The teenager's mother was able to figure out where she was and where she was headed before the plane landed in Seattle. Law enforcement waylaid the girl and convinced her to fly back to Juneau, although, much to the dismay of the mother, the particulars of the situation didn't allow them to force her to turn around. She was an unreported runaway and, in the eyes of the law and Alaskan Airlines, free to fly where she chose, or at least where her $733 one-way ticket would take her. Now, who did the mother blame for the daughter's flight? The internet? A particular smooth talker in North Carolina? INS? Her own inability to control the use of her internet connection or her $733 dollars (which, wow, that's quite a one-way fare...try Farecast next time)? Or has Seattlest's hamhanded foreshadowing already led you to correctly surmise that she casts the blame fully on Alaskan Airlines?

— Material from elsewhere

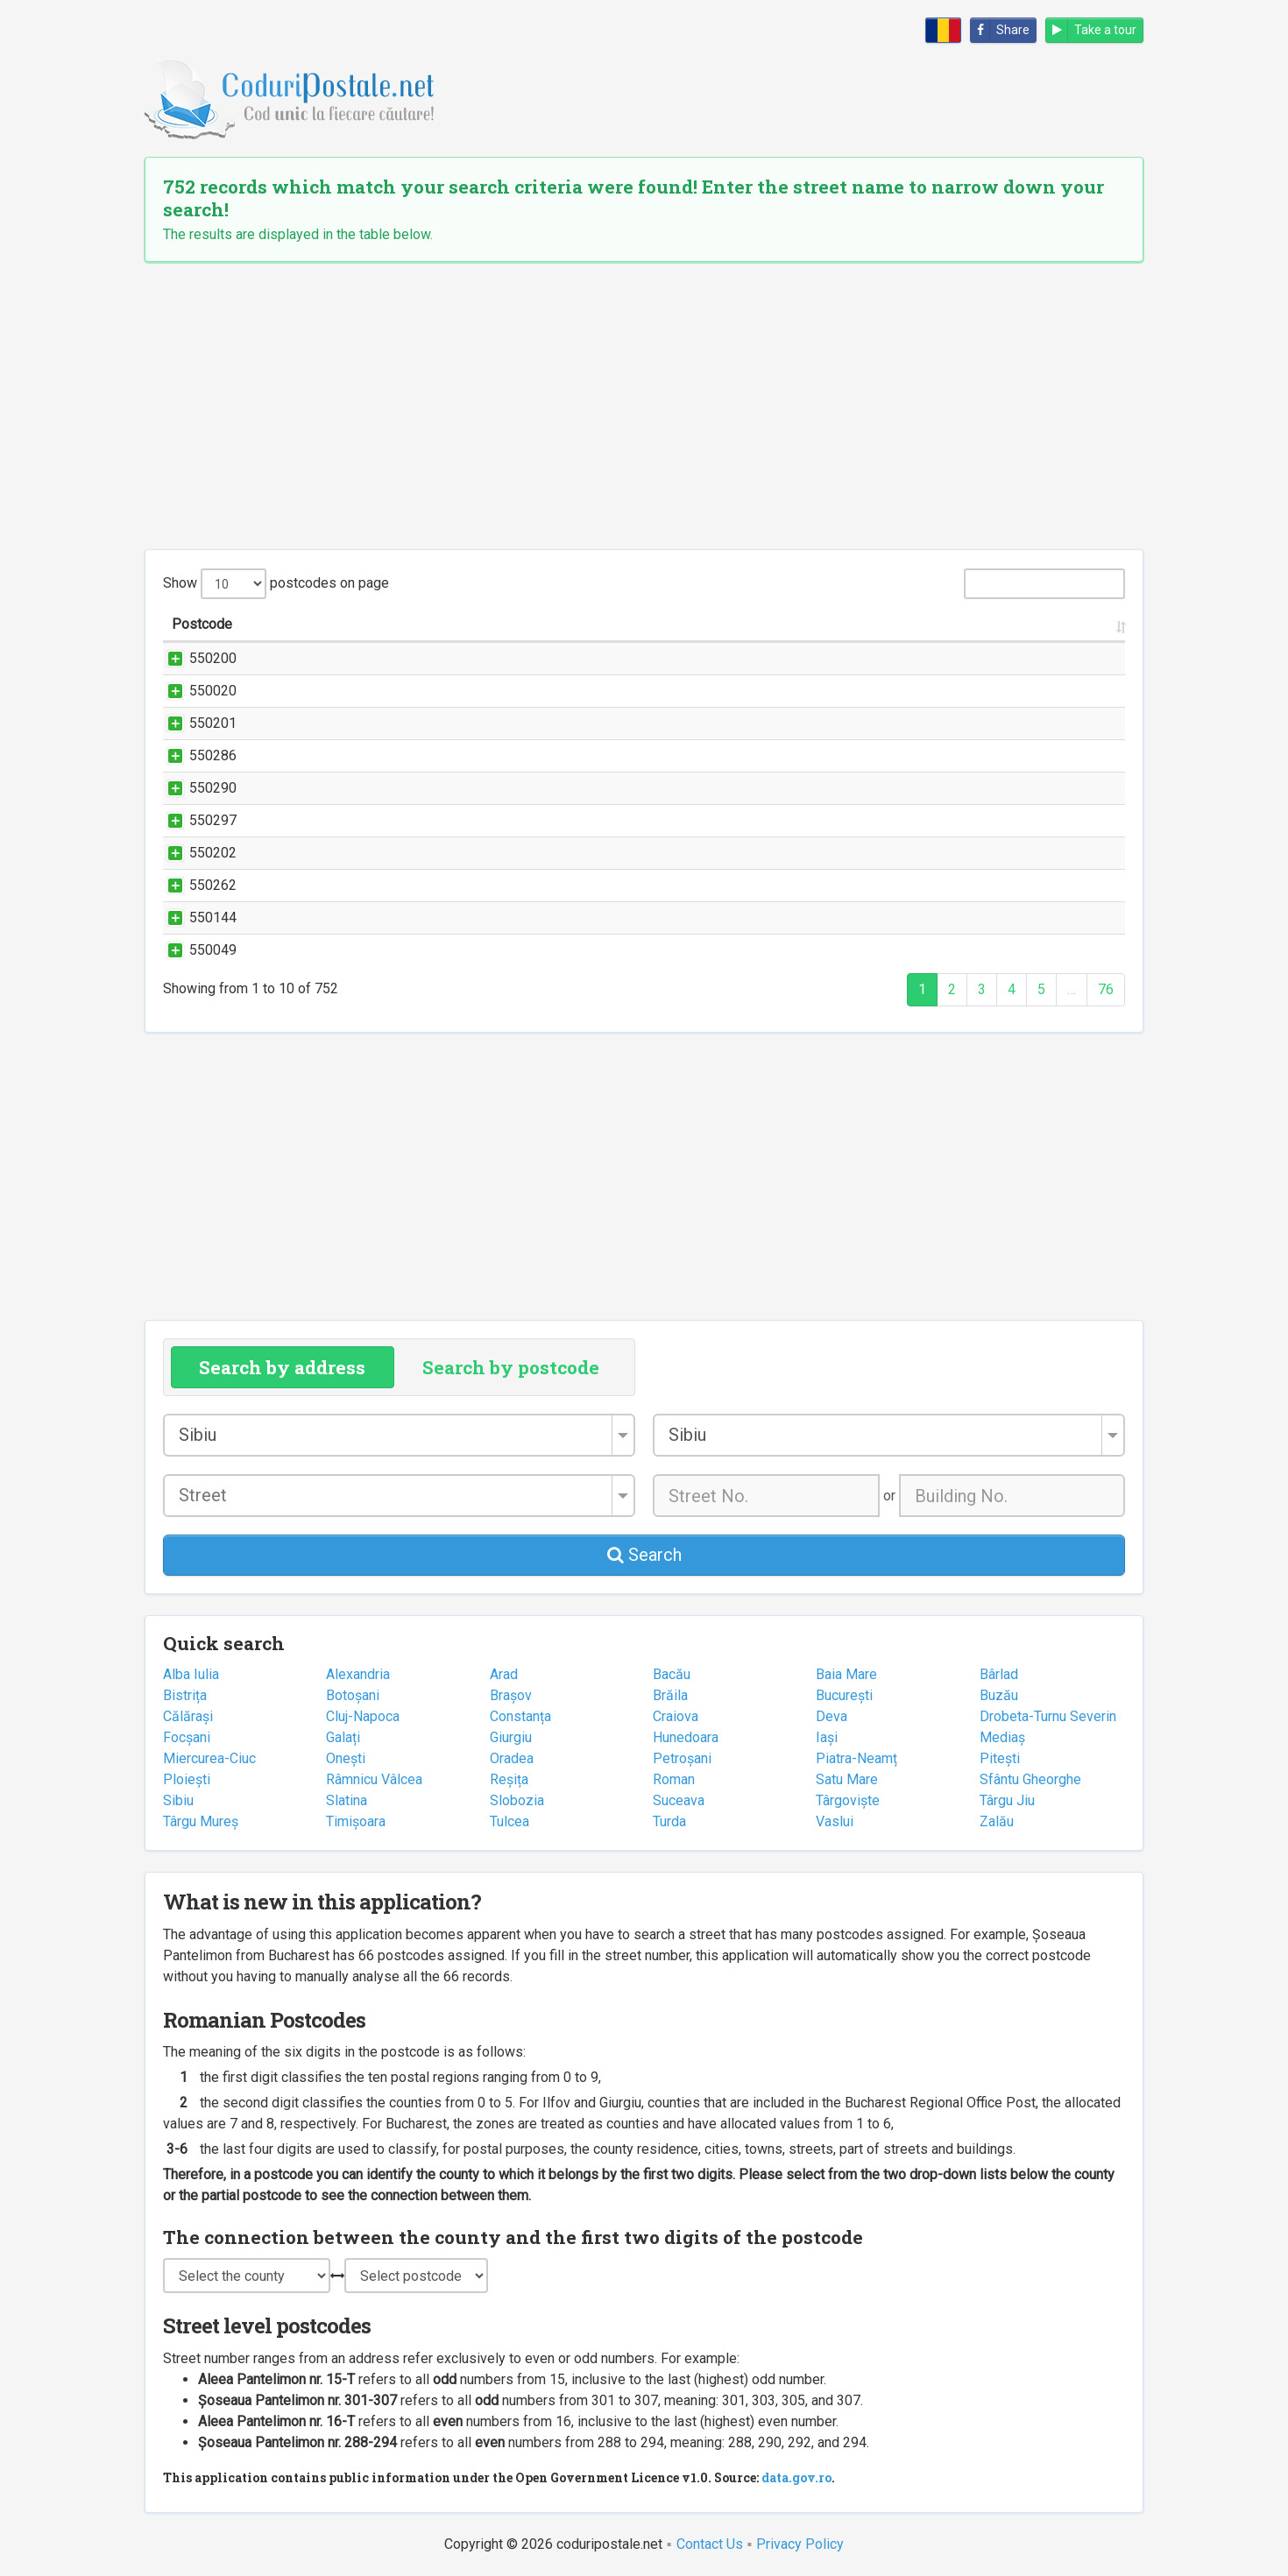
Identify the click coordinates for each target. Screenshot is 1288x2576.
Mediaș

From the Associated Press:

"How are we supposed to protect our children when Alaska Airlines can just fly them out of here?" she said. "There is a precedent that needs to be set."

Pringle learned her daughter had purchased a ticket and was trying to leave town. Family members arrived at the airport trying to stop the girl from leaving. Airline employees refused to give them any of the girl's flight information, she said.

"They knew my daughter was on that plane but they would not remove my daughter from that plane," she said. "I did not authorize my daughter to leave Juneau."